Both auto-detect via brew --prefix <pkg> if the env var isn’t set, so the hardcoded /opt/homebrew/... defaults are just a fallback. To use a non-Homebrew install (Linux, Intel Mac, source build), export ORTOOLS_PREFIX / PROTOBUF_PREFIX / CXXFLAGS in your shell — those override the [env] defaults.

If cargo build --features ortools fails with 'absl/...' file not found, your CXXFLAGS doesn’t include the abseil headers. If it fails with Undefined symbols ... google::protobuf::..., the build script didn’t find protobuf — set PROTOBUF_PREFIX.

Rule encoding strategy

CP-SAT 0.4’s Rust bindings expose boolean primitives (add_or, add_at_most_one, add_exactly_one), linear constraints over multi-interval domains (add_linear_constraint), and reified constraints via only_enforce_if.
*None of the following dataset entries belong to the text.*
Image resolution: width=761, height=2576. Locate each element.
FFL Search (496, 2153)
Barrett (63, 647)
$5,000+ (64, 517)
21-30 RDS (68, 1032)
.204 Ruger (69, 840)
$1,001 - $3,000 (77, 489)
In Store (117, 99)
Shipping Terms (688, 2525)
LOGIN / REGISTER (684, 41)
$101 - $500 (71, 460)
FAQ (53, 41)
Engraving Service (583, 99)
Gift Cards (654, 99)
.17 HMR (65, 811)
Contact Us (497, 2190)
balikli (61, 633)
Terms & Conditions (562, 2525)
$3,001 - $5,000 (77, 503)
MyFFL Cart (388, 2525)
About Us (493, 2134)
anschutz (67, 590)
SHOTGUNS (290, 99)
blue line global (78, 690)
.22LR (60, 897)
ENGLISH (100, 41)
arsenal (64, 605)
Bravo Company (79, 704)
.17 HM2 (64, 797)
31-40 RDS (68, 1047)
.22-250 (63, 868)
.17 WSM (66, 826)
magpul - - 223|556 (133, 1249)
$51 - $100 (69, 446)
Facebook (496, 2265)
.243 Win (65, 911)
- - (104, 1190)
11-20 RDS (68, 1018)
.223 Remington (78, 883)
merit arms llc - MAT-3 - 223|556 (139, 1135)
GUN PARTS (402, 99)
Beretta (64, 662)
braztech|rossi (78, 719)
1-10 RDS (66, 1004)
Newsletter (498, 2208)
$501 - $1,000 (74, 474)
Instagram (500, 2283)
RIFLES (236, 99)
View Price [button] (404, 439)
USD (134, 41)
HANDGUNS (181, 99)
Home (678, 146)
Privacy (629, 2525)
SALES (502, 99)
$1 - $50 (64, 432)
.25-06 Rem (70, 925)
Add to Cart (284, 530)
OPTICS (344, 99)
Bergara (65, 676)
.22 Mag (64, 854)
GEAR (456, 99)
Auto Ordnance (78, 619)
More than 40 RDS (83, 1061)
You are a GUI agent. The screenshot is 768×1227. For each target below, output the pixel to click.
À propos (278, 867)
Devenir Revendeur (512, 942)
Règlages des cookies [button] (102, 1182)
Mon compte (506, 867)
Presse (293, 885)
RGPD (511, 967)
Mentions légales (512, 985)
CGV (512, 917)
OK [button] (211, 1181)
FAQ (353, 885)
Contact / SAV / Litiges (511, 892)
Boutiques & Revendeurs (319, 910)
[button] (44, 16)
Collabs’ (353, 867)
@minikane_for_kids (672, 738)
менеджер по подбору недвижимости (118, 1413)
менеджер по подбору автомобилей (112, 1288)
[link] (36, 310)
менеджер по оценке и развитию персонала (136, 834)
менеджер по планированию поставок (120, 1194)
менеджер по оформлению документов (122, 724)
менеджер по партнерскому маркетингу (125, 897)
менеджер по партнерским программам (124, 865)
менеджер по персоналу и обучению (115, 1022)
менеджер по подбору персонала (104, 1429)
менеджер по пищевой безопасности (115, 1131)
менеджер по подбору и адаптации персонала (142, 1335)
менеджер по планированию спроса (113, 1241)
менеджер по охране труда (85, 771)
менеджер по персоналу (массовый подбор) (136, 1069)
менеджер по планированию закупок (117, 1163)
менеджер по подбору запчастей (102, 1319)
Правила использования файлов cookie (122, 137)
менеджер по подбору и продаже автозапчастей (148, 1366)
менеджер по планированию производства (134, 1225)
They do not expose add_circuit, add_table, or add_inverse — which leaves the “single closed loop” / “all marked cells connected” family of rules without a clean direct encoding.

The compromise: eager + lazy cuts.

Eager encodings (CP-SAT enforces directly):

Rule variantEncoding
Distinctper-mark add_at_most_one over region
Sumadd_eq over Σ value · indicator
Increasingpairwise add_lt on per-coord value expressions
MinDifferencereified add_or([pos, neg]) over pos → a-b≥n, neg → b-a≥n
AtLeastOneadd_or
AtMost { n }add_at_most_one (n=1) or add_le
ExactCount { n }specialised: add_and (n∈{0,k}), add_exactly_one (n∈{1,k-1}), add_eq otherwise
DegreeIn { allowed }add_linear_constraint(sum, allowed-as-singleton-intervals)
NoTwoByTwoper 2×2 block, add_or of 4 negated indicators
Polyominoper coord with mark, add_or([!self, neighbor_indicators…])
Decidedno-op (Binary singleton / OneHot exactly_one already enforces)
CellMinper region cell, add_ge over reach-set indicators (or add_or for min=1)
LoopFreezesCountsper (cells, target), eager ExactCount over cells

Lazy cuts (CP-SAT solves, post-check, add add_or no-good clause if violated, re-solve until satisfied or infeasible):

  • Connected { mark } — find connected components of marked coords; if more than 1, cut the smallest component as “this exact set must not all be marked together.”
  • Path { mark, closed } — partition drawn-edge subgraph into connected components; for closed, each must be a degree-2 cycle and there must be exactly one; for open, exactly one component with two degree-1 endpoints. Cut violating shapes.
  • BoundedSize { mark, max } — cut any component larger than max.
  • ValueGroupedSize — for each numerically-marked coord, BFS over same-value neighbors; cut if size ≠ value.

The lazy-cut loop terminates because each cut shrinks the feasible boolean assignment space by at least one. Worst case is exponential, but in practice for well-constrained puzzles convergence is a handful of iterations.

The slitherlink bench shows the lazy path is workable: 4×4 puzzles solve in ~600µs–2ms, 6×6 in ~3-7ms (vs FastSolver’s ~100µs–1ms on 4×4, ~1-13ms on 6×6 — comparable, and OR-tools even beats FastSolver on a hard 6×6 case).

When a future genre needs a rule whose lazy-check encoding is prohibitively slow at the target sizes, that’s the signal to reach for a different external solver (rustsat with Kissat, say) rather than to push the lazy-cut harder.